The first step, of course, is to understand the possibility: what it says and what it doesn’t. This almost inevitably means reading the description of the possibility, and the reasoning behind it, and paying attention to the words that describe it. We did this the other night in an IF public discussion of one of the possibilities in my Democratic Nation Building report. The possibility is called ‘Forget About Building Democratic Nations Abroad’. Some people might think that this should be all that is necessary to understand it. And its description⎯‘This possibility would have us forgo all active efforts to build democratic nations abroad’⎯seems straightforward and simple and clear. But it still took an hour of discussion or so before the seven people sitting around the table were all on the same page about what it actually means.
I have sometimes heard people say that the language in our reports is too sophisticated and that it may sometimes even prevent people from understanding what a possibility means. But I, like Pogo, think that we have met the enemy and he is us. For my own sense is that it is more often the conceptual and political baggage that we carry into a discussion⎯our personal expectations and our philosophical presuppositions and our political prejudices and what we have heard on TV and our reluctance to take the time to read something, let alone carefully⎯that prevents us from understanding what is clearly described on a page in front of us.
Why do I think this? Because I usually find that the people who misinterpreted a possibility will quickly agree that they have done so after someone points it out to them.
In this particular case, there were two pieces of baggage that stood in the way⎯a suitcase and a carry-on. The suitcase was the fact that there are currently a lot of isolationist policy possibilities in the air⎯and the presupposition that this possibility must, of course, be one of them. The carry-on was the presupposition that every nation-building project must be a democratic nation-building project.
The suitcase led some participants to think that ‘Forget About Building Democratic Nations Abroad’ would forbid us from pursuing relationships with foreign countries at all⎯which might be a reason for some people to support it and for others to oppose it. The carry-on led some participants to think that the possibility would forbid us from engaging in nation building projects that do not aim at spreading democracy abroad, such as offering foreign aid to underdeveloped countries with no political strings involved (as China currently does)⎯which might be another good reason for some people to support it and for others to oppose it.
But is this what the possibility actually says?
⎯⎯‘Look at the first paragraph in the second column where it says ‘Far from being an isolationist policy, this possibility would encourage us to pursue our economic, military, and geo-political interests openly instead of linking them to spreading democracy abroad’.
⎯⎯‘Oh yeah!’
⎯⎯ ‘Look at the first paragraph in the second column where it says that this possibility ‘would not prevent us from offering foreign aid, or from participating in nation building projects in underdeveloped countries, or from offering humanitarian aid to countries that need it.’
⎯⎯ ‘Oh yeah!’
It wasn’t that anyone had any difficulty understanding what these sentences mean. And it wasn’t that they didn’t take the time to read the description of the possibility (though I am told that that sometimes happens). It was simply that their presuppositions about the area of concern and the policy possibilities for addressing it had somehow prevented them from taking these sentences on board.

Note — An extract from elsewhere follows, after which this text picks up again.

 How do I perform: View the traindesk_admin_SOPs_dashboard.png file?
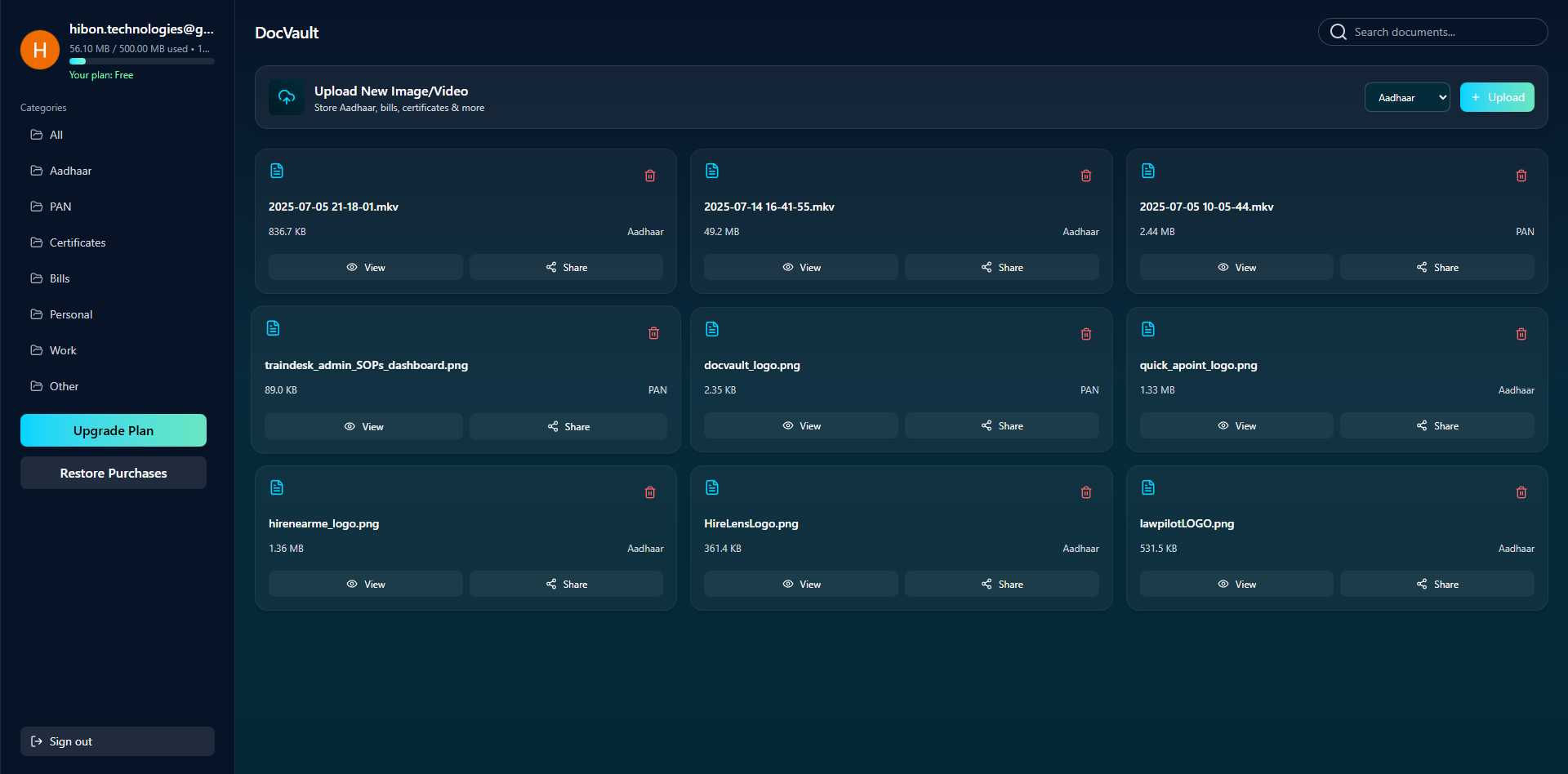click(363, 425)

Understanding what a policy possibility says is the first step toward evaluating it. And it may be especially difficult if the possibility says something new or something you don’t expect. It often means getting down and dirty with the language that describes it. And there’s not too much you can do to get around it. You certainly can’t do it with pictures. They may, no doubt, be worth a thousand words. But they do not say or mean any one of them. And while developing a policy possibility may be a fine art, the possibilities themselves are much more like laws. They are articulated in language. They are supposed to mean something fairly definite⎯this, and not that⎯and we may actually need to rewrite them if they don’t. They may, of course, be subject to different interpretations. And they may stimulate you to think about different possibilities. But they can’t mean anything you like⎯they would be more or less meaningless if they did⎯even if it does sometimes take a judge or two to say what they currently mean for us. And ignorance, just like in court, is no excuse here.
Understanding what a policy possibility says is the first step toward evaluating it. But you obviously do not need to understand what a policy possibility means in order to discuss it with your friends or neighbors, or even to discuss it intelligently. That, on the contrary, is a large part of what our public discussions are all about. For the process of coming to understand a possibility is the process of exploring its description and the concerns that inspired it, and what it would permit and forbid, and how it might differ from other possibilities for addressing the same governance concerns. You do, however, need to know what the possibility means, and what it does not mean, if you want to evaluate it. For otherwise you are quite literally evaluating something else.